Whether you’re a mother or a father, an aunt or an uncle, a friend or a stranger, people have long been drawn to the beauty and purity of children. It’s more than their ready smiles, their precociousness, their simplicity, their endless awe. They mesmerize us precisely because they represent the parts of ourselves we have lost with time.
We are born whole. Think about it: We are tiny creatures with little more than the basic instinct to survive. And yet within those fragile, miniature bodies, we have resilience, untainted knowledge, and vision. Ancient texts attest to this, in different forms and in varied volumes: “…the people are one, and they all have one language; and this is only the beginning of what they will do: And now nothing will be restrained from them, which they have imagined to do.” To put it plainly, we are comprised of and possess the same qualities, just as we are all capable, to some degree, to think, speak, and imagine in boundless ways.

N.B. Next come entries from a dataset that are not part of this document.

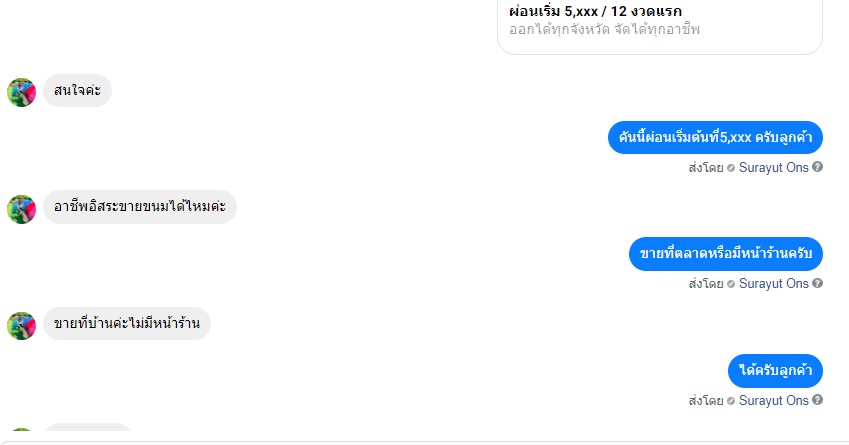Open Surayut Ons link under "ได้ครับลูกค้า" message
Screen dimensions: 849x445
(x=773, y=401)
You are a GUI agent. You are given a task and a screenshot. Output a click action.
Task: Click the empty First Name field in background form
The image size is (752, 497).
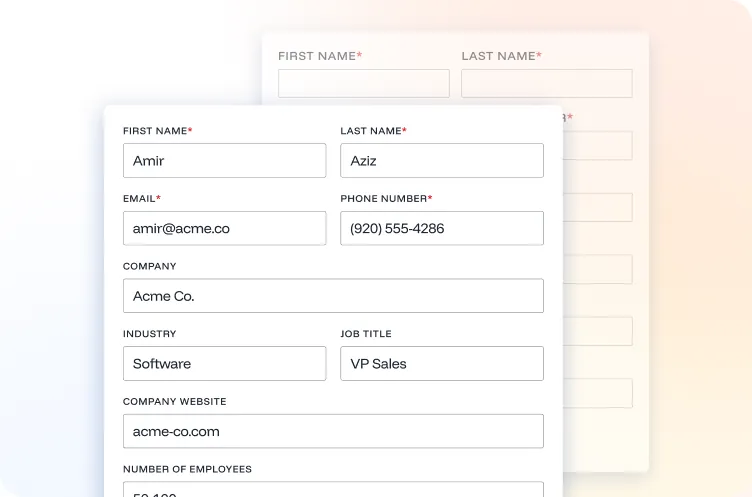[x=363, y=84]
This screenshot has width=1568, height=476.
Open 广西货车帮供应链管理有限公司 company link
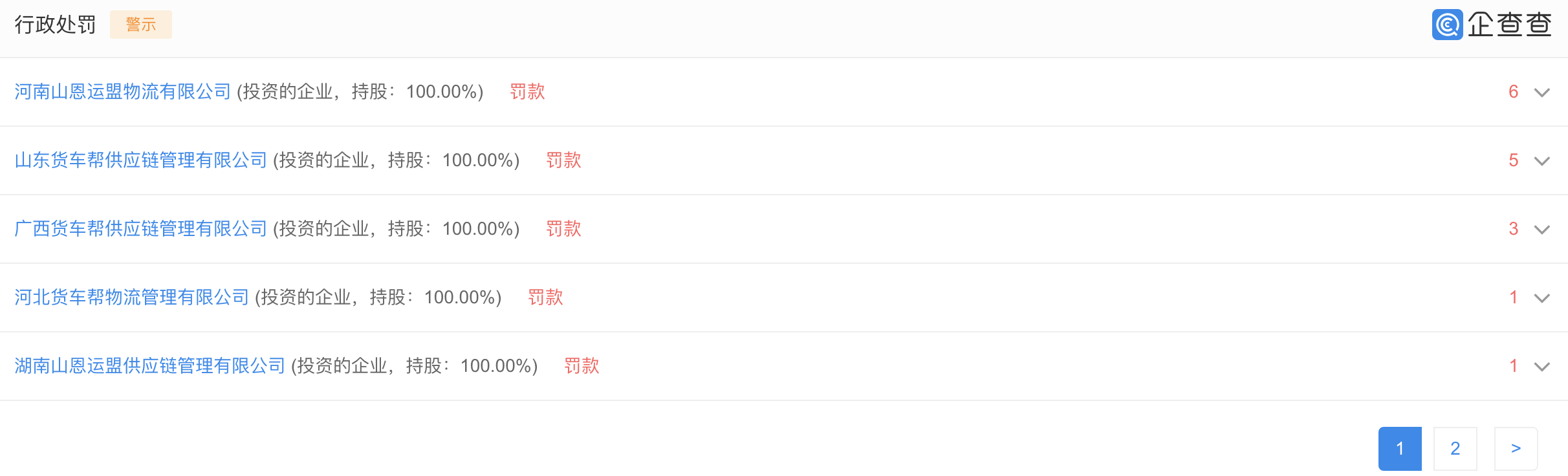tap(141, 229)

The singular, signature language of humans, however–which I define as one that seeks love, comfort, health, wisdom, and grace–becomes warbled and unclear as we grow older. Societal, familial, and financial pressures invite self-doubt. Our gleeful, promising paths are often obscured by wanting to impress or please someone else other than ourselves. We make sacrifices–to our true goals, our authentic emotions, and our honest desires–in search of acceptance, stability, and success.

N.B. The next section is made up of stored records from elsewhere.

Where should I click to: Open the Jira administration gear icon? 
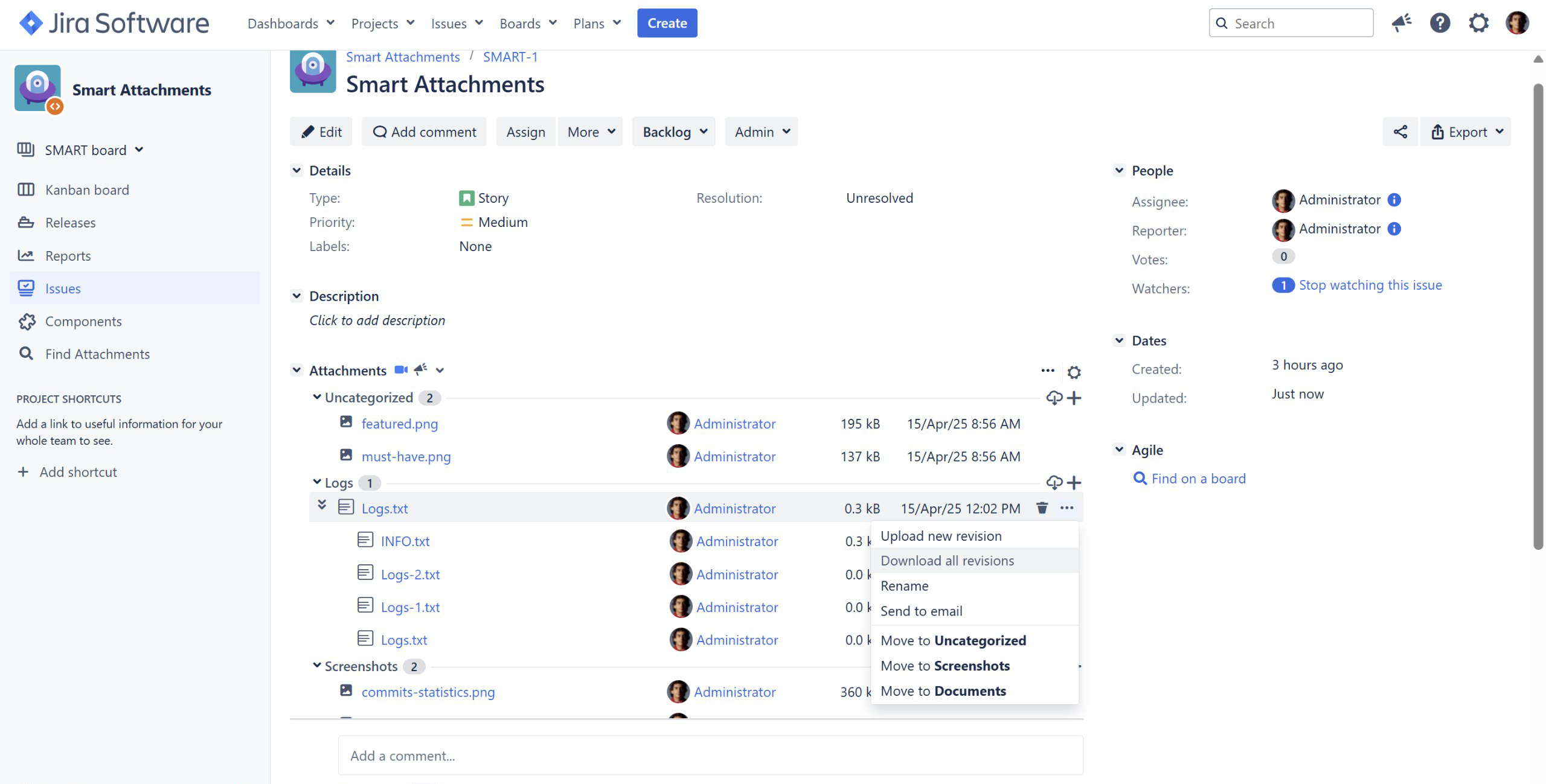1478,23
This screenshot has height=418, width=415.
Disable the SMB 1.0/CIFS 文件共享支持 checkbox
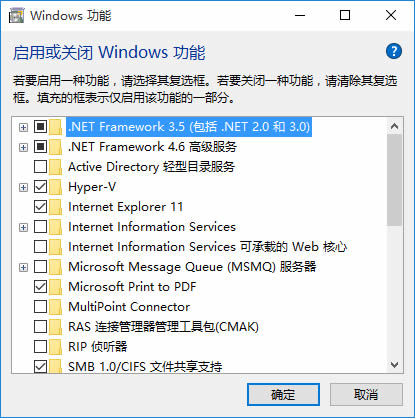pyautogui.click(x=40, y=366)
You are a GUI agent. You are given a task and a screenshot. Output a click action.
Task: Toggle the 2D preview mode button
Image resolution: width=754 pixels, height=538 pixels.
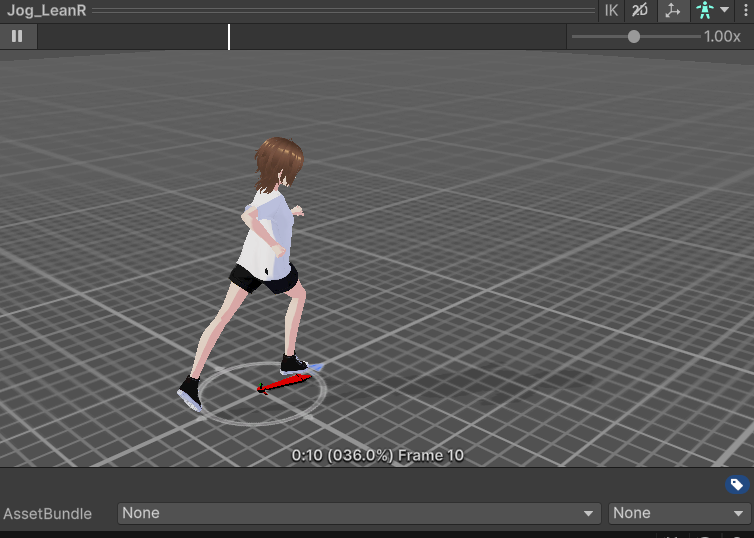pyautogui.click(x=641, y=10)
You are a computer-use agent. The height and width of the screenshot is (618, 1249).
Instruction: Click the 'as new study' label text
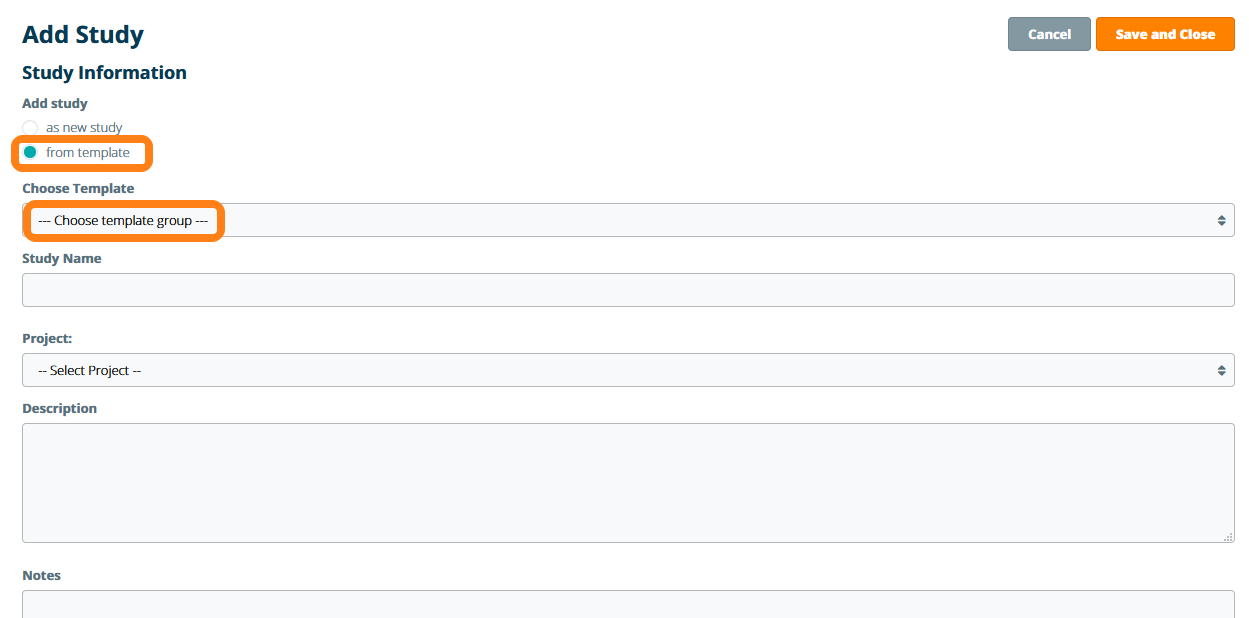[84, 128]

This separation seems innocuous enough. After all, the aim to fit in, get ahead, and prosper is seen all around us, from neighbors and colleagues to media. Ultimately, though, this distancing from the selves we were as children produces internal discord: Anxiety, grief, depression, envy, and anger. As Buddhists say, we become hungry ghosts, with appetites that can never be sated, no matter how many triumphs we have under our belts, material possessions in our garages, or money in the bank. Someone, somewhere has it better than us. And, through the illusions we allow to absorb and internalize, we want what they have.
“On the level of Spirit,” Marianne Williamson once said, “we are all one.” We tend to forget this, however, in our pursuit to quell cravings that refuse to be satisfied. While owning a home is a valid goal, why do we seek the grandest residence in town? While financial security diminishes angst, why do we strive for more, and more, and more, until dollar signs is all we see? What if we were to stop trying to outrun or even keep up with one another, and use that time and effort to be present for each other and ourselves? To speak the same language again?
Take into consideration this: We are all imperfect. We all need to be loved. We seek through others recognition and belonging. The hungry ghost that resides in us is trying to run away from this acknowledgment as quickly as possible–and, in so doing, our inner critics become amplified.
That’s because in order to be “on the right track,” we develop at an early age an interior analyst and detractor in response to the limitation of our expressions, which arrives primarily in the form of our parents, teachers, and peers. Believe it or not, we’re better equipped to collaborate with our inner critics as children than we are as adults. When young, our inner critics serve to correct our mistakes or gently suggest better alternatives; with time, this voice becomes insidious and unkind. It wants to control everything we do, say, feel. Often, by the time we become adults, our inner critics are yelling from megaphones–and if someone gives us even the slightest signal of not being “good enough,” we condemn ourselves to the point that we aren’t able to function effectively, freely, and happily. This corrosiveness, borne out of separation from ourselves and others, leads to lives of despair.
As I write this, I’m reminded of two dear friends. Both have created vast chasms in their lives between who they are and who they want others to perceive them to be. The first is a woman who has a long list of insecurities. Like many of us, she comes from a troubled past, and gravitates towards people who mistreat her because it is all she has ever known. When incidents occur in which she suffers the consequences of others’ actions and behaviors, she makes elaborate lists of the wrongs she finds in others and the pains she’s endured. The second is a friend who sees the world in black and white, with only an occasional shade of gray. Rarely can she spot the strand of gold in the stack of hay, so to speak, and spends countless hours judging those she believes have judged her with the exactness she projects unto others.
The time and energy these two women have spent concentrating on the wrong subjects provides us with a vital reminder: Introspection leads us to solicitude–internal and external–far faster than animosity, regret, and pointing fingers. Focusing on HOW others perceive us adds to the separation that starts in us as children, ultimately blinding us, and making that language we all speak sound foreign to even the most attentive ears.
Bill Gates, Steve Jobs, and Barrack Obama, to name but a few, are widely known for not wasting time looking outside of themselves. Instead, they’ve provided critical tools for progress. Their concentration on being whole, innovative, and attuned to others has inarguably changed our present landscape. They’ve retained the resilience in character with which we are born.
Focus not on the world outside of you and begin focusing on the world inside of you. From there, we’ll discover unity with others–and, even more importantly, harmony with ourselves.